The Macular Society

“I just remember going home and breaking down. I cried so much I literally couldn’t breathe. I went into shock for a few days. I was terrified and felt sick constantly. I sometimes wonder when I think back how I got through those few days.” Katie, aged 31

The Macular Society’s vision is to Beat Macular Disease and our mission is to beat the fear and isolation it causes. We will do this by:

• Finding a cure through research;
• Providing the best advice and support through a range of services from peer support groups to our Advice & Information Service; and
• Increasing the profile of the importance of eye health.

“I feel so much better having spoken to the counselling service. Before this, I was experiencing hallucinations. I didn't know what was going on. I had days when I didn't want to carry on. Understanding my condition and talking things through has made all the difference.” Jean

“The Macular Society has made a huge difference to us. My dad will forever be grateful for the immense support he has received.” – Gemma

Looking ahead

With the number of people with age-related macular degeneration (AMD), the most common type of macular disease, set to double by 2050, it is a looming public health care crisis. However, with the support of organisations like the Syncona Foundation, we will be able to achieve our vision faster, helping people like Kelly and her family.

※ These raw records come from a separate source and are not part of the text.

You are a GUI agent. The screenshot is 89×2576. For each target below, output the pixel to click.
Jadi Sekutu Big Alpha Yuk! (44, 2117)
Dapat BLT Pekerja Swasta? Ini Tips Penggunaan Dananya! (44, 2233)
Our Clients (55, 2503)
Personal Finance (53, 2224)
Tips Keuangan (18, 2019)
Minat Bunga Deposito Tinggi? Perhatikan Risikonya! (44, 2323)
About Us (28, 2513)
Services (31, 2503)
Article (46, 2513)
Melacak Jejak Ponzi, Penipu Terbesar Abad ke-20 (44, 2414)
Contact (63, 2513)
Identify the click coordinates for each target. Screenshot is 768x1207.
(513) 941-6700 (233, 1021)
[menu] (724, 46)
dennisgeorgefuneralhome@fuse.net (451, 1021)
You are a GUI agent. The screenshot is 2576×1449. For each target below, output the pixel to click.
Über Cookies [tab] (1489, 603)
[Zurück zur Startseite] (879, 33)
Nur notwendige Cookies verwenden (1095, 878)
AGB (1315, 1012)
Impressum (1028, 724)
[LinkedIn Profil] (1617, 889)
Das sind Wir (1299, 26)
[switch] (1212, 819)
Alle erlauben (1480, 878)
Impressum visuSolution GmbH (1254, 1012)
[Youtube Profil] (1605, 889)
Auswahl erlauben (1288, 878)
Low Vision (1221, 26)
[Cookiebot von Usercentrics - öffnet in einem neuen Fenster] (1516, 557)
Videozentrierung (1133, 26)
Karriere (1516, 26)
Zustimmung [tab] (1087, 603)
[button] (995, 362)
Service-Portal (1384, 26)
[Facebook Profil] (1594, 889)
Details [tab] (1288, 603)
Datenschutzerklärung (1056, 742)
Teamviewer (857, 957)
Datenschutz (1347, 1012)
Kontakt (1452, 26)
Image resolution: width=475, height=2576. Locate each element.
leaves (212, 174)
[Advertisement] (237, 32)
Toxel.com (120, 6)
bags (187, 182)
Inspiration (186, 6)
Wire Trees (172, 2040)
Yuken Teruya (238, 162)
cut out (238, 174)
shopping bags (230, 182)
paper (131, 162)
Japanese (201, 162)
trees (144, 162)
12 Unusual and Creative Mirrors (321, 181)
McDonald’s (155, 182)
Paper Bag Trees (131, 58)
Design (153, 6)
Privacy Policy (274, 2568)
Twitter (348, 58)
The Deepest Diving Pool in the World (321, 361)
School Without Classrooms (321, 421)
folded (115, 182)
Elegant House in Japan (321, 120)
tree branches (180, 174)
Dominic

Kelly, aged 39, has a type of macular disease called Best disease. Here’s her story:

“I was diagnosed when I was eight years old. My mum has it and my grandma had it as well. I started struggling with my central vision about four years ago. Everyday things became more and more difficult, like cooking and making tea. I went back to the doctor and at the time I was learning to drive. But the doctor told me to stop my driving lessons and said I wouldn’t get a licence with my vision. It has a massive impact now. It affects nearly everything. It can be something stupid like cutting yourself when you’re chopping an onion. Something that should be a really normal task. You think ‘I should be able to do that’. And the worst of it is, two of my three sons have been diagnosed now too. They both have macular disease, just like their mum. They both want to be pilots, just like their dad. And that’s the one job they definitely won’t be able to do unless a cure is found. It is heart-breaking. Just knowing that the Macular Society is giving a lot of money to research is a great thing. I am so grateful for the research that’s going on. It might not mean a difference to my life because my eyes are really bad, but it could change my children’s life.”

Margaret’s story – Margaret has age-related macular degeneration:

“Most people don’t know about, or don’t understand, macular disease and the impact it has on those of us who have it. As you get older, you have more things wrong with you, and you just can’t contemplate what’s going to be ahead. Apart from when you’re asleep, you’re always using your eyes, so you’re constantly reminded that, ‘I have macular disease’. Macular disease is always with me and I think about what I will lose as my eyesight continues to worsen. But the year before I was told about my age-related macular degeneration, I was diagnosed with breast cancer. I had an operation and radiotherapy, and I’ve been clear for five years. It showed me just how miraculous medical research can be. The scientific brains are out there finding out about things and making improvements. Thanks to the work of scientists, there is a prospect that the injections will slow down the progression of my disease and maintain my vision for longer. I am so grateful to all who have dedicated themselves to improving our lives and for working tirelessly to find a cure for everyone with macular disease.”